— What the task requires —
Go through the material below and report how many lines contain "each". Give only the number.

— Dataset extract —
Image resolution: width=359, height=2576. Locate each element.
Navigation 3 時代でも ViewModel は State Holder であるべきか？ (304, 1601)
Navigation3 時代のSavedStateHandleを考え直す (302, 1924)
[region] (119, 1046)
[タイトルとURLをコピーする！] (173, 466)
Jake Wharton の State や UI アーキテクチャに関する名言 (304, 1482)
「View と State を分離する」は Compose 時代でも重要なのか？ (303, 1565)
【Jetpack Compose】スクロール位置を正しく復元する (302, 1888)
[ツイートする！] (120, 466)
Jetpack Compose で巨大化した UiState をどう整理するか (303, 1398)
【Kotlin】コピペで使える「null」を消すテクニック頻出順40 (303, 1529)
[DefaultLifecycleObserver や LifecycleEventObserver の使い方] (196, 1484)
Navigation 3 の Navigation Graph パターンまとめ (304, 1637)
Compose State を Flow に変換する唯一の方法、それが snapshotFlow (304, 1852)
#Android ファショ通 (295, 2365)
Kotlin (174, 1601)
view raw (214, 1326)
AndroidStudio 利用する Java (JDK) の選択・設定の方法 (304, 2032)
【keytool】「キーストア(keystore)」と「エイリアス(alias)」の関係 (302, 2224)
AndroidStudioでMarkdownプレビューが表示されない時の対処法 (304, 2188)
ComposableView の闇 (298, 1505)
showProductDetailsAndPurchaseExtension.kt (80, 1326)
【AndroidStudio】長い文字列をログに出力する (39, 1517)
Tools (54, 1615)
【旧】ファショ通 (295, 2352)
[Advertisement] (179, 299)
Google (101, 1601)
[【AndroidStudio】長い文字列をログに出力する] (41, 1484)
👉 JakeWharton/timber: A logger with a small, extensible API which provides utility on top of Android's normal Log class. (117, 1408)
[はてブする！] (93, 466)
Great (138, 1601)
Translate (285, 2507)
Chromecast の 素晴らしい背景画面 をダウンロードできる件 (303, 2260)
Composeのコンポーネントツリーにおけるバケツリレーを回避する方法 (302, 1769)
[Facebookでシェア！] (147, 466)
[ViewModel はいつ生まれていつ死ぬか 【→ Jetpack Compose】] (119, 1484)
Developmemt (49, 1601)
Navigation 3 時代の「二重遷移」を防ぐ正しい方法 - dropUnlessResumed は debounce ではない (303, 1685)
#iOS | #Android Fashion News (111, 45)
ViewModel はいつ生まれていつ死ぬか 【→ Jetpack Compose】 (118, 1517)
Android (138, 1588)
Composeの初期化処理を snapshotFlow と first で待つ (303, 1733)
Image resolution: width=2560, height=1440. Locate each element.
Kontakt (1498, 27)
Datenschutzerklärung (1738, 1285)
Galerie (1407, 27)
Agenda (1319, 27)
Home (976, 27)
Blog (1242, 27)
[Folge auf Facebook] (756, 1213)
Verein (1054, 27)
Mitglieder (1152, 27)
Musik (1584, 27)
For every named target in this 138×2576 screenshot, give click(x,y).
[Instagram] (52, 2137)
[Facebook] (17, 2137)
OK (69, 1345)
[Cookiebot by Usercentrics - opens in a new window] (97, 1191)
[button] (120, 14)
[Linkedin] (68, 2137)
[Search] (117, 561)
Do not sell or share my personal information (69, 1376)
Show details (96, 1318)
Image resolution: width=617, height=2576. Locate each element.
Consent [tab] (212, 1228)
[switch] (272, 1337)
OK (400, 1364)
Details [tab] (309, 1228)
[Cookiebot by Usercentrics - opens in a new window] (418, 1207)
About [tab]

— Answer below —
3